Several big iron ore contracts are set to expire at the end of this month. According to a recent Financial Times article, “Macquarie, the Australian bank, said Rio was committed to securing a price in excess of the 85-95 per cent the market is expecting. That stance suggests investors should be prepared for an extended and potentially hostile conclusion to the negotiations, it said in a report.” To add salt to the wound, according to this Forbes article, BHP Billiton has also been looking for a “freight premium to reflect the lower cost of shipping ore to China from their mines in Australia than from Brazilian mines.” I had to re-read that last sentence a couple of times. In short, BHP Billiton because it is closer to China (Australia vs. Brazil) wants to make sure that any potential savings the Chinese receive in freight is lost in material (resulting in more profits for BHP Billiton). But Vale, the Brazilian producer only received a 65% increase, according to the same article.

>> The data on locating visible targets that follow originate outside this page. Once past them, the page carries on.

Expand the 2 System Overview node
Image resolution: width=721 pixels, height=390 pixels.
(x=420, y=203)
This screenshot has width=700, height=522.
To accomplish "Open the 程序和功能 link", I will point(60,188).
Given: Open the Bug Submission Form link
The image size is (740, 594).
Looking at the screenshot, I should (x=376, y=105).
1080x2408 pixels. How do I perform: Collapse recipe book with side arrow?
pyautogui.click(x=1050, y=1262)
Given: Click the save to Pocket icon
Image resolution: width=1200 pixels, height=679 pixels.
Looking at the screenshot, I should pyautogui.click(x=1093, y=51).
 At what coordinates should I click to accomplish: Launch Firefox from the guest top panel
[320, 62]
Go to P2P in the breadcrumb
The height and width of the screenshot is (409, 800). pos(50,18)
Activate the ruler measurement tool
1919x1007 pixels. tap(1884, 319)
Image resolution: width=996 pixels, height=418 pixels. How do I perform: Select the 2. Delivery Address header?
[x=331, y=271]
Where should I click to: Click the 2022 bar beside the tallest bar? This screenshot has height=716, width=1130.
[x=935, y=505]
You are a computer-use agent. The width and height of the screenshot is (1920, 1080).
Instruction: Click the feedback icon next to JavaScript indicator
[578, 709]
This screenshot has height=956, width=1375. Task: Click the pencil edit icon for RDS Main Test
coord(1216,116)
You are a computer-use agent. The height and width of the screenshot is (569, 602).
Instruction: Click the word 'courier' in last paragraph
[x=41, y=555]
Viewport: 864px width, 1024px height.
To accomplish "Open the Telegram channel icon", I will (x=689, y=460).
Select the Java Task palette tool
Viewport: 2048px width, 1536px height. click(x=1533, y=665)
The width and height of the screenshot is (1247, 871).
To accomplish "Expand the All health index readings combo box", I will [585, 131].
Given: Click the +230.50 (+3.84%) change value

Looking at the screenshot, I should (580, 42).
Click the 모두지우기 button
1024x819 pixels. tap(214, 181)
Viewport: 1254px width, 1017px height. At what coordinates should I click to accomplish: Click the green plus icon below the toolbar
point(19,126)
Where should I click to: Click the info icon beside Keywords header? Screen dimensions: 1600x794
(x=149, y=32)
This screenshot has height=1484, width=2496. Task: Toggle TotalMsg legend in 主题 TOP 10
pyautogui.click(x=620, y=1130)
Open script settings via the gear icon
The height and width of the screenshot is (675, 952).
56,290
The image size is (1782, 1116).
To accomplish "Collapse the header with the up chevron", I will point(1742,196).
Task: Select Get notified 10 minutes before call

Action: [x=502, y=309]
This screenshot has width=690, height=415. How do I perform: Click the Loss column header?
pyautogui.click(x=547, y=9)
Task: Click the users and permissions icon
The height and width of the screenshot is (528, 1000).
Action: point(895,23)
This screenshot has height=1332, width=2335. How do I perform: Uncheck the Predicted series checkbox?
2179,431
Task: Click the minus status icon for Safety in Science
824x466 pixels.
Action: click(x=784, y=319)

This news should come as no surprise. In fact, we covered it back in early April. Secretly I’m pleased to learn the Chinese aren’t just going to take this and instead, will likely postpone orders for as long as possible in retaliation against the iron ore producers who would then force the Chinese to buy off the [much more] expensive spot markets. The Forbes article quotes Lehman Brothers, “each 10 percent change in the iron ore contract price should result in a 9 percent change in Rio Tinto’s earnings and a 3.5 percent change in BHP Billiton’s earnings.”
I wonder what Lehman’s earnings analysis for Rio Tinto and BHP Billiton looks like when Chinese orders drop off for a quarter or more? Now that would be fun to watch!